What the task asks >>
Begin your copy at the line that contains "1329x460 pixels. How" and carry it on, exactly, to the last line of the material below.

The input >>
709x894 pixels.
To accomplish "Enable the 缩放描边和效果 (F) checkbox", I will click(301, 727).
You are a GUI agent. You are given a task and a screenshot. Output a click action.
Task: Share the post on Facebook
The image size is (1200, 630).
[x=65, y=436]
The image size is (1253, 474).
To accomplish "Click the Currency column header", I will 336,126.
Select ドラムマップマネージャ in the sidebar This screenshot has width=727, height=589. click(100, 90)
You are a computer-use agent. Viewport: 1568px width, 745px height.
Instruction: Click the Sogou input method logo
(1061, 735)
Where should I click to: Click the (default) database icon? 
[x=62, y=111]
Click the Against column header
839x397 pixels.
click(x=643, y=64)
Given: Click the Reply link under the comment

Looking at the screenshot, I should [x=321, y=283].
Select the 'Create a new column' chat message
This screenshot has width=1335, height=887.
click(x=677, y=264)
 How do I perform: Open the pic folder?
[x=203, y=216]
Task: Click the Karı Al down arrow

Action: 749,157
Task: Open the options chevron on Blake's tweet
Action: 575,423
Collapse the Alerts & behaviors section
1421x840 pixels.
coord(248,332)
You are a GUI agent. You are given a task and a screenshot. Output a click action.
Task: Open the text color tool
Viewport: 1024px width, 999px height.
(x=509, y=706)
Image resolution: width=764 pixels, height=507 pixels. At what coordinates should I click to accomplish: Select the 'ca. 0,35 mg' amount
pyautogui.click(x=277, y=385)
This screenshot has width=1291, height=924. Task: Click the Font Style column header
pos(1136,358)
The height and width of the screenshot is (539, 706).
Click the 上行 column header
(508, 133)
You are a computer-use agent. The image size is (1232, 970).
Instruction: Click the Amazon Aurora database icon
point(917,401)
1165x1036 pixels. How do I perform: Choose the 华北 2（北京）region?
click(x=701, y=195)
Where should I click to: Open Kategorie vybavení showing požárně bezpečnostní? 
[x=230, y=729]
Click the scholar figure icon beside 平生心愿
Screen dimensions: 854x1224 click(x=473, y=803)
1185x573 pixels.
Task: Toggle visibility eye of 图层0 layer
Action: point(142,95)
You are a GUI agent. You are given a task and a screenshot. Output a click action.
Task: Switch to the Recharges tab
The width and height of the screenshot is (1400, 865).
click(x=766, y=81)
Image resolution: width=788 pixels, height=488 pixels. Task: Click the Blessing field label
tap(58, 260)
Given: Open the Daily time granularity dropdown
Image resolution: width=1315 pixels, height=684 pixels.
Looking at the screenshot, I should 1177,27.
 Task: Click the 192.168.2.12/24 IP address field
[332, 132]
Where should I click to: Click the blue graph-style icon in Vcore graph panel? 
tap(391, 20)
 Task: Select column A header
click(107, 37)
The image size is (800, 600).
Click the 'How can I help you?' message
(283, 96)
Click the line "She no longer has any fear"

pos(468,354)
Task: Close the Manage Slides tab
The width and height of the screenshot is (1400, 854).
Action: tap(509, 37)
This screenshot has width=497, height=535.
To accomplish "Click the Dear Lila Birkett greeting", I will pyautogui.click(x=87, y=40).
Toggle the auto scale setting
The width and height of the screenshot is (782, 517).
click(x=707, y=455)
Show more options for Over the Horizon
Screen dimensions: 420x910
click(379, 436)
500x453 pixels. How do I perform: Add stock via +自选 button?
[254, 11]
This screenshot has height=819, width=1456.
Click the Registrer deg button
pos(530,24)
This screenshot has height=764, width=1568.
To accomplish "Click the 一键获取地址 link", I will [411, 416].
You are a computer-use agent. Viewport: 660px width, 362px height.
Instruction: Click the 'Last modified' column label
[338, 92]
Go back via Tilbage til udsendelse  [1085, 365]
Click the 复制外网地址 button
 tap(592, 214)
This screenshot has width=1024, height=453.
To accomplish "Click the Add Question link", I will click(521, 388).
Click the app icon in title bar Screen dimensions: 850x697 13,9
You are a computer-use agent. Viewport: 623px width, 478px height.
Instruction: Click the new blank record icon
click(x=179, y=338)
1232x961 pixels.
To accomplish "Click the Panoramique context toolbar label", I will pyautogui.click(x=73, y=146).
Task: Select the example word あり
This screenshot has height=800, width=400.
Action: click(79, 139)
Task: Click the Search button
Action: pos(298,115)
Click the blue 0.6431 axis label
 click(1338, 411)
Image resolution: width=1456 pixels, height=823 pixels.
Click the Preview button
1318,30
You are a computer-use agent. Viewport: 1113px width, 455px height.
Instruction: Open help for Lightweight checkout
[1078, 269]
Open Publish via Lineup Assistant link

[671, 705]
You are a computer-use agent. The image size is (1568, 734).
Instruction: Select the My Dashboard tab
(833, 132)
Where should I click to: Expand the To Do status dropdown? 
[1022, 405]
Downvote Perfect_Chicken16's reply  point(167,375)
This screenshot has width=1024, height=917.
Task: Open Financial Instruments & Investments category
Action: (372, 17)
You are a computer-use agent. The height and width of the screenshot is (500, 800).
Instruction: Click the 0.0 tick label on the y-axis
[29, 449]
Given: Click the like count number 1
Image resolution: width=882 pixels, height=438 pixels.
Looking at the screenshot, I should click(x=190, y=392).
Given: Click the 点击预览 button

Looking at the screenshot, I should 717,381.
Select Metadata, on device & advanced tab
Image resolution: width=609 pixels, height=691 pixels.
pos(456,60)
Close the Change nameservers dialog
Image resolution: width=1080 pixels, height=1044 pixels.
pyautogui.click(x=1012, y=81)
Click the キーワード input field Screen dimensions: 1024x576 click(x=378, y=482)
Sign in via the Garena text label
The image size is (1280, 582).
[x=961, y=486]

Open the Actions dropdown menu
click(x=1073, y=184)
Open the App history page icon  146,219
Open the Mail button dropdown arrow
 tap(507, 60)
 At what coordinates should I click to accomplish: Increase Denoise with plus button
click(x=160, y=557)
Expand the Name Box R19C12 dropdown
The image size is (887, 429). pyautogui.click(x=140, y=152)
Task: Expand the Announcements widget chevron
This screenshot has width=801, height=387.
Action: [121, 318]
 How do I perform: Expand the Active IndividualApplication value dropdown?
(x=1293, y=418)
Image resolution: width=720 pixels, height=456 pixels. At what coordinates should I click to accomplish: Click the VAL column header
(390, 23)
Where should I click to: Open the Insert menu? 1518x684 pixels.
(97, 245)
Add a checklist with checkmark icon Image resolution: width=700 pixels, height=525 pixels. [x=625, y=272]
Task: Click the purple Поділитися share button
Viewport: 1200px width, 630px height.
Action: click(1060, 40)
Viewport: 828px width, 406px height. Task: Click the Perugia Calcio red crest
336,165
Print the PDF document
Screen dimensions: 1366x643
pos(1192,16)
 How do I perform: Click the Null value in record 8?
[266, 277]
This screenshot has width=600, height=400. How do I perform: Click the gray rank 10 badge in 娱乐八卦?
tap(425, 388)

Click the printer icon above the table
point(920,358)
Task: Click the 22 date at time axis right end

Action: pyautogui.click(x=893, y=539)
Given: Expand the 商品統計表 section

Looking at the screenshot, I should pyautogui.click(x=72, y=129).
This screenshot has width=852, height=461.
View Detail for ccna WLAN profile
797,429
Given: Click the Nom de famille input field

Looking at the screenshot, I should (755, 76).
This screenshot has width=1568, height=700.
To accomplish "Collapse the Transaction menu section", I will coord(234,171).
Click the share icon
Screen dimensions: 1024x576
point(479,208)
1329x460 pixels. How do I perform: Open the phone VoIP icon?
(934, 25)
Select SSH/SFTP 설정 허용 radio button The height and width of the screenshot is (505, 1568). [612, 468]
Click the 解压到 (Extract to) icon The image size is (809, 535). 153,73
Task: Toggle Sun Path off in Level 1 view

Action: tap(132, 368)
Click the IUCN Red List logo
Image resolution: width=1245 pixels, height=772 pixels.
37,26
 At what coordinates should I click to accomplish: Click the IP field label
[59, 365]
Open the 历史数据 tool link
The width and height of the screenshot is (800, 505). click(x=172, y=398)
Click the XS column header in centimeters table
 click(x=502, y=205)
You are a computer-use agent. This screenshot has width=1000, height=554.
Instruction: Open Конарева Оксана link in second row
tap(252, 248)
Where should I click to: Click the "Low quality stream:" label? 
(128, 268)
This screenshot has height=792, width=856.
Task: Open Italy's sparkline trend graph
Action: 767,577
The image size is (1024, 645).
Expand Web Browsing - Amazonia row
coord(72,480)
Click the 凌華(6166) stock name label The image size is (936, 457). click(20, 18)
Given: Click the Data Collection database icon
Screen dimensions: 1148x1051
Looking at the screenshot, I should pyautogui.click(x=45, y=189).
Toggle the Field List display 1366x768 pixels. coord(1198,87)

Task response >>
1329x460 pixels. How do I perform: Open the phone VoIP icon?
(934, 25)
Select SSH/SFTP 설정 허용 radio button The height and width of the screenshot is (505, 1568). [612, 468]
Click the 解压到 (Extract to) icon The image size is (809, 535). 153,73
Task: Toggle Sun Path off in Level 1 view

Action: tap(132, 368)
Click the IUCN Red List logo
Image resolution: width=1245 pixels, height=772 pixels.
37,26
 At what coordinates should I click to accomplish: Click the IP field label
[59, 365]
Open the 历史数据 tool link
The width and height of the screenshot is (800, 505). click(x=172, y=398)
Click the XS column header in centimeters table
 click(x=502, y=205)
You are a computer-use agent. This screenshot has width=1000, height=554.
Instruction: Open Конарева Оксана link in second row
tap(252, 248)
Where should I click to: Click the "Low quality stream:" label? 
(128, 268)
This screenshot has height=792, width=856.
Task: Open Italy's sparkline trend graph
Action: 767,577
The image size is (1024, 645).
Expand Web Browsing - Amazonia row
coord(72,480)
Click the 凌華(6166) stock name label The image size is (936, 457). click(20, 18)
Given: Click the Data Collection database icon
Screen dimensions: 1148x1051
Looking at the screenshot, I should pyautogui.click(x=45, y=189).
Toggle the Field List display 1366x768 pixels. coord(1198,87)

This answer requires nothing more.